8

104 17 6
                                    

Dirga dan Sean baru saja kembali dari acara pernikahan anak Fathir. Keduanya tersenyum saat melangkah memasuki rumah. Tak lama, sosok Aline dan Yvonne muncul, keduanya memberi senyum pada Sean dan Dirga.

Aline meraih tangan kanan Sean, menciumnya. Setelah itu disusul Yvonne dengan melakukan hal yang sama. "Gimana? Acara pernikahannya?", tanya Aline.

Yvonne berlalu. Ia akan membuatkan air minum untuk Dirga dan Sean. Keduanya pasti sangat kepanasan.

Sean dan Dirga duduk di sofa. Sean tersenyum kecil. "Syukur alhamdulillah berjalan lancar, Nak."

Kali ini Dirga menganggukkan kepala. "Bener, Kak. Tapi ada kejadian lucu tadi."

Kali ini wajah Aline nampak penasaran dan antusias. "Kejadian apa?"

Dirga terkekeh pelan. "Tadi pas anaknya Om Fathir ketemu sama suaminya, kepalanya nunduk terus, Kak. Dia beneran malu ketemu sama laki-laki yang nikahi dia."

Kening Aline berkerut. "Loh, kok malu sih sama suami sendiri? Mereka kan udah sah."

"Awalnya Dirga juga mikir gitu, Kak. Tapi pertanyaan itu terjawab pas anaknya Om Fathir disuruh cium tangan suaminya. Tangannya gemetaran loh, Kak. Saking nggak pernahnya dia disentuh laki-laki yang bukan keluarganya." Dirga menjelaskan panjang lebar.

Aline terkekeh geli. "Lucu banget tuh, pasti. Tapi yang jelas, anak Pak Fathir adalah gadis baik-baik, karena sejak kecil sudah dididik dengan ajaran yang benar. Lagipula, karena sikap malu-malunya itu, orang bisa tahu kalau anak Pak Fathir menjaga dirinya baik-baik."

"Lagi cerita apa, sih? Nggak nungguin aku kelar bikin minum dulu," timpal Yvonne yang muncul kembali dengan membawa nampan berisi empat gelas minuman berwarna orange yang terlihat begitu menyegarkan.

Aline menoleh, lalu tertawa kecil. "Tadi Dirga ceritain soal anaknya Pak Fathir sama suaminya pas pernikahan, Kak."

Yvonne mengangguk-angguk pelan.
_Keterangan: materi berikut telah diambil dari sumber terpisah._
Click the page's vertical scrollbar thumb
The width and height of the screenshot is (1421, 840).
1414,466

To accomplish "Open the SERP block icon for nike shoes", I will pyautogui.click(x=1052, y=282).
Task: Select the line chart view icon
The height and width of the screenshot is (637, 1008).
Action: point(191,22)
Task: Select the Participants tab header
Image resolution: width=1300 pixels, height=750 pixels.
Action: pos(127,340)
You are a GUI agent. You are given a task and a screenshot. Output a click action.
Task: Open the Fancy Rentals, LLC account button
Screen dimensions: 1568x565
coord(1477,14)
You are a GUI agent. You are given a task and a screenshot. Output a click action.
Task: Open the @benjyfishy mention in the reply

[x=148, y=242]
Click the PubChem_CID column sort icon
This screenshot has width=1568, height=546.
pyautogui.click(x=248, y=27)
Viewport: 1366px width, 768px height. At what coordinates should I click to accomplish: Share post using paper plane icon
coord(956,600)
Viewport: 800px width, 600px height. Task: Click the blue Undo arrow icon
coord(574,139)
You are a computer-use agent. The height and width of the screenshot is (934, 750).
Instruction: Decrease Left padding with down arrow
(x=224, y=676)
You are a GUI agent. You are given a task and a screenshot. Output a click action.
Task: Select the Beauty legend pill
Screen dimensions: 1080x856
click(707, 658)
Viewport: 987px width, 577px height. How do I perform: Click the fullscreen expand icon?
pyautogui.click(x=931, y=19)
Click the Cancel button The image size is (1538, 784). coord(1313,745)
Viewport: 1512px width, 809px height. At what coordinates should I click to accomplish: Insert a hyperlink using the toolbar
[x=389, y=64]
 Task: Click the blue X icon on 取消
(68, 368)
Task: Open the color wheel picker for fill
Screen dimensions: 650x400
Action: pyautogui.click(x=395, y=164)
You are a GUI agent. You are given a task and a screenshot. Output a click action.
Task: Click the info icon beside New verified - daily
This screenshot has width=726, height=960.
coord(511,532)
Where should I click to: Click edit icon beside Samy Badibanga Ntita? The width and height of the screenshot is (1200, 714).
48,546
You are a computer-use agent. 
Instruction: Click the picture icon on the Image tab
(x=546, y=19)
Ia memberikan minuman itu pada Sean, Dirga, Aline, dan terakhir untuk dirinya. "Jadi anaknya Pak Fathir bakal ngikut suaminya ke Mesir, dong?"

Sean yang baru saja meminum sedikit jus yang dibawa Yvonne mengangguk pelan. "Iya. Suaminya punya perusahaan yang harus dipimpin di sana. Lagipula, kehidupan anaknya Fathir akan sangat terjamin. Suaminya itu bukan orang sembarangan. Dia adalah konglomerat."

Aline dan Yvonne kompak bergumam takjub. Mereka tahunya jika kisah sepasang suami istri seperti itu hanya ada dinovel yang mereka baca selama ini. Keduanya tidak menyangka, jika kejadian itu terjadi pada orang di sekitar mereka.

Aline tersenyum tipis. "Sebentar lagi Mbak Jill juga bakalan nikah," tuturnya menatap Yvonne, Sean, dan Dirga secara bergantian.

Dirga menghembuskan napas pelan. Ia berusaha biasa saja soal pernikahan Jill--sepupu dari pihak Ivana--Mamanya. Walaupun ingin menyaksikan Jill melepas masa lajang, Dirga tidak ingin membuat amarah Ivana membuncah, dan berimbas dengan meningkatnya intensitas kebencian Ivana padanya.

Menyadari putranya memikirkan sesuatu, dan Sean jelas tahu apa yang Dirga pikirkan, ia menepuk pelan pundak Dirga. Dirga menoleh, dan Sean memberi senyum menenangkan. Dirga akhirnya merasa lebih baik.

"Memangnya, acara pernikahan Jill akan dilaksanakan di mana?" Sean bertanya dengan senyum tipis.

"Katanya, Mbak Jill mau melaksanakan acara pernikahan di Paris, Pa." Yvonne menjawab. "Calon suami Mbak Jill juga blasteran Indonesia-Prancis sih, jadi mereka kayaknya sepakat buat ngadain pernikahan di sana."

Dibandingkan Yvonne dan Aline, Dirga memang tidak begitu akrab dengan Jill. Tapi mereka lumayan sering bertukar pesan hingga saat ini.
Bahkan Jill sering kali mengirimkan pesan penyemangat untuk Dirga agar ia bisa lebih semangat belajar dan mudah diterima masuk perguruan tinggi tujuannya.